Main Sector Rotation ETF (SECT) seeks to provide tactical exposure to U.S. equity sectors by rotating between sector-specific ETFs based on momentum and relative strength indicators. This active sector rotation strategy aims to capitalize on cyclical sector performance patterns by overweighting sectors showing technical and fundamental strength while underweighting or avoiding weaker sectors.
How It Works
SECT employs an actively managed, quantitative approach that analyzes technical momentum, relative strength, and fundamental metrics across major U.S. equity sectors. The fund typically holds 3-6 sector ETFs at any given time, with allocations ranging from 10-40% per sector based on proprietary scoring models. Portfolio rebalancing occurs monthly or when significant momentum shifts are detected.
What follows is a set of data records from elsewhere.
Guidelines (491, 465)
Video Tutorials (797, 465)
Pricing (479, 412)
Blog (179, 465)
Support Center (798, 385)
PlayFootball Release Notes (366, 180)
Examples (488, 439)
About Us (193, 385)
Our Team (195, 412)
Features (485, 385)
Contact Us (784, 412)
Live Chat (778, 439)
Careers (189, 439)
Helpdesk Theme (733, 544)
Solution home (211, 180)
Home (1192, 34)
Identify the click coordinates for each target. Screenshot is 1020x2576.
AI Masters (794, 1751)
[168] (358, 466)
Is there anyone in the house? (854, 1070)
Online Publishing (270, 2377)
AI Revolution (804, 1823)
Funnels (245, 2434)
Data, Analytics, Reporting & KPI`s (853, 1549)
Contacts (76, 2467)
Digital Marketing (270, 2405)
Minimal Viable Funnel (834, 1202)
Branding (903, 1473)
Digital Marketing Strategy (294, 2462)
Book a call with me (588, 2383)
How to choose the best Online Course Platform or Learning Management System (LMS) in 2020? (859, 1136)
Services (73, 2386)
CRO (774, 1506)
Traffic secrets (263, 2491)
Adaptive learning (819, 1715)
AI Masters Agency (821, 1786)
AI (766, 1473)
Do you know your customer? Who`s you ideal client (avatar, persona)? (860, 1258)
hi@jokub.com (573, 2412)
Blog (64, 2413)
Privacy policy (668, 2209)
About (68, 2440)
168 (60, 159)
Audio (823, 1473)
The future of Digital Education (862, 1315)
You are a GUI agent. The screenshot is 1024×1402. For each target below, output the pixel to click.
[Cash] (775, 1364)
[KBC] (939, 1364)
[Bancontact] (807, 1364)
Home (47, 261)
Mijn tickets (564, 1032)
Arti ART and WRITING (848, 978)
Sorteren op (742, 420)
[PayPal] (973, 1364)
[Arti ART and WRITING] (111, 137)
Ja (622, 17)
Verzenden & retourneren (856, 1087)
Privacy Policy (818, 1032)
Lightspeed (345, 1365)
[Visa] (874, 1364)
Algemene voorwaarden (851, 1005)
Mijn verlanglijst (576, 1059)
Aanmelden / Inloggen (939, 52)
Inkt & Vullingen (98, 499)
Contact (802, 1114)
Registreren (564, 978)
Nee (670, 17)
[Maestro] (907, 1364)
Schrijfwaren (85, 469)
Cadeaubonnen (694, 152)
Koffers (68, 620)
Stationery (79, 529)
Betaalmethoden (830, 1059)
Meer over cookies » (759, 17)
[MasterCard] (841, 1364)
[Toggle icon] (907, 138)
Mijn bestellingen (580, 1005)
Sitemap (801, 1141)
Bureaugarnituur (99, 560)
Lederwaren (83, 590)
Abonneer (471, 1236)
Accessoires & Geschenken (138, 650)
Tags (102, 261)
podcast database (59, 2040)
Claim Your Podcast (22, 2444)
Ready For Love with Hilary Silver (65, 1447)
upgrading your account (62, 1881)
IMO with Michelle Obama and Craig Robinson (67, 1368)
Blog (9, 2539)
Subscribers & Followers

Holdings concentrate in large-cap sector ETFs covering technology, healthcare, financials, consumer discretionary, and other major S&P 500 sectors.
Key Features
- Active sector rotation strategy attempts to time sector cycles, potentially outperforming static broad-market exposure during trending markets
- Concentrated portfolio of 3-6 sector ETF holdings allows for meaningful tactical bets while maintaining diversification across sectors
- Monthly rebalancing frequency provides responsiveness to changing market conditions while avoiding excessive trading costs and whipsaws
Risks
- This ETF can lose value when sector rotation models fail to predict trends, potentially missing rallies in excluded sectors or holding declining sectors too long
- Concentrated sector bets mean 20-30% losses are possible if 2-3 major holdings simultaneously decline during broad market stress or sector rotation
- Active management and frequent rebalancing create higher turnover costs and tax inefficiency compared to passive broad-market ETFs, reducing net returns
Who Should Own This
Best suited as a satellite holding (5-15% of equity allocation) for tactical investors with 1-3 year time horizons seeking to enhance returns through sector timing. High risk tolerance required due to concentrated sector bets and active management volatility. Appropriate for investors comfortable with active strategies who believe sector rotation can add alpha over buy-and-hold approaches.